**** DATA RECORDS ****
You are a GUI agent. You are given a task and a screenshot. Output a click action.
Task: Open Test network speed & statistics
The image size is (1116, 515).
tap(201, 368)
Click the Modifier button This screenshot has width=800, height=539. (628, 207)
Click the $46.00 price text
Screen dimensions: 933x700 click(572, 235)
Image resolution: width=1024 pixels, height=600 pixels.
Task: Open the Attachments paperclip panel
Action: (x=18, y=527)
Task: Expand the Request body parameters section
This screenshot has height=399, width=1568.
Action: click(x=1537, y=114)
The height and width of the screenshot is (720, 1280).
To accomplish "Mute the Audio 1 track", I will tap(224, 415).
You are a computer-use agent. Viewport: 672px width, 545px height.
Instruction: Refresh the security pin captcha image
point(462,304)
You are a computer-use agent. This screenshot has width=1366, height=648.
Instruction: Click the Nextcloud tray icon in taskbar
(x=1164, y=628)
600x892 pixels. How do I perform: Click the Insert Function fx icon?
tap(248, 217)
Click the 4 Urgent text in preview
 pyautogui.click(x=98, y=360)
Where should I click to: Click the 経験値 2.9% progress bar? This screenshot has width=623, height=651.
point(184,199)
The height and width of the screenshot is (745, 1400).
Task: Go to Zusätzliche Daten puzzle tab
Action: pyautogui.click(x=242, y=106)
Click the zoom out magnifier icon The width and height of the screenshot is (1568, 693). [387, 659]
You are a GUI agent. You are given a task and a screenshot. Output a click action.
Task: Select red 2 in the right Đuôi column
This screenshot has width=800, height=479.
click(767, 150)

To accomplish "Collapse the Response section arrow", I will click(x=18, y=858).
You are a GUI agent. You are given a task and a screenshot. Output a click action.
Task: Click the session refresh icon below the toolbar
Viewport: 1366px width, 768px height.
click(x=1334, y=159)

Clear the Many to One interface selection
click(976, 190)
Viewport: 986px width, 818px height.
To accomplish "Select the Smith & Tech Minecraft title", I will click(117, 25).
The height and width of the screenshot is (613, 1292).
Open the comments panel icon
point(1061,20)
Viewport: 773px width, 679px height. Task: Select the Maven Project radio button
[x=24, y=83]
****
*TASK DESCRIPTION:*
Give back all of the data exactly, with every line intact.

*ANSWER:*
You are a GUI agent. You are given a task and a screenshot. Output a click action.
Task: Open Test network speed & statistics
The image size is (1116, 515).
tap(201, 368)
Click the Modifier button This screenshot has width=800, height=539. (628, 207)
Click the $46.00 price text
Screen dimensions: 933x700 click(572, 235)
Image resolution: width=1024 pixels, height=600 pixels.
Task: Open the Attachments paperclip panel
Action: (x=18, y=527)
Task: Expand the Request body parameters section
This screenshot has height=399, width=1568.
Action: click(x=1537, y=114)
The height and width of the screenshot is (720, 1280).
To accomplish "Mute the Audio 1 track", I will tap(224, 415).
You are a computer-use agent. Viewport: 672px width, 545px height.
Instruction: Refresh the security pin captcha image
point(462,304)
You are a computer-use agent. This screenshot has width=1366, height=648.
Instruction: Click the Nextcloud tray icon in taskbar
(x=1164, y=628)
600x892 pixels. How do I perform: Click the Insert Function fx icon?
tap(248, 217)
Click the 4 Urgent text in preview
 pyautogui.click(x=98, y=360)
Where should I click to: Click the 経験値 2.9% progress bar? This screenshot has width=623, height=651.
point(184,199)
The height and width of the screenshot is (745, 1400).
Task: Go to Zusätzliche Daten puzzle tab
Action: pyautogui.click(x=242, y=106)
Click the zoom out magnifier icon The width and height of the screenshot is (1568, 693). [387, 659]
You are a GUI agent. You are given a task and a screenshot. Output a click action.
Task: Select red 2 in the right Đuôi column
This screenshot has width=800, height=479.
click(767, 150)

To accomplish "Collapse the Response section arrow", I will click(x=18, y=858).
You are a GUI agent. You are given a task and a screenshot. Output a click action.
Task: Click the session refresh icon below the toolbar
Viewport: 1366px width, 768px height.
click(x=1334, y=159)

Clear the Many to One interface selection
click(976, 190)
Viewport: 986px width, 818px height.
To accomplish "Select the Smith & Tech Minecraft title", I will click(117, 25).
The height and width of the screenshot is (613, 1292).
Open the comments panel icon
point(1061,20)
Viewport: 773px width, 679px height. Task: Select the Maven Project radio button
[x=24, y=83]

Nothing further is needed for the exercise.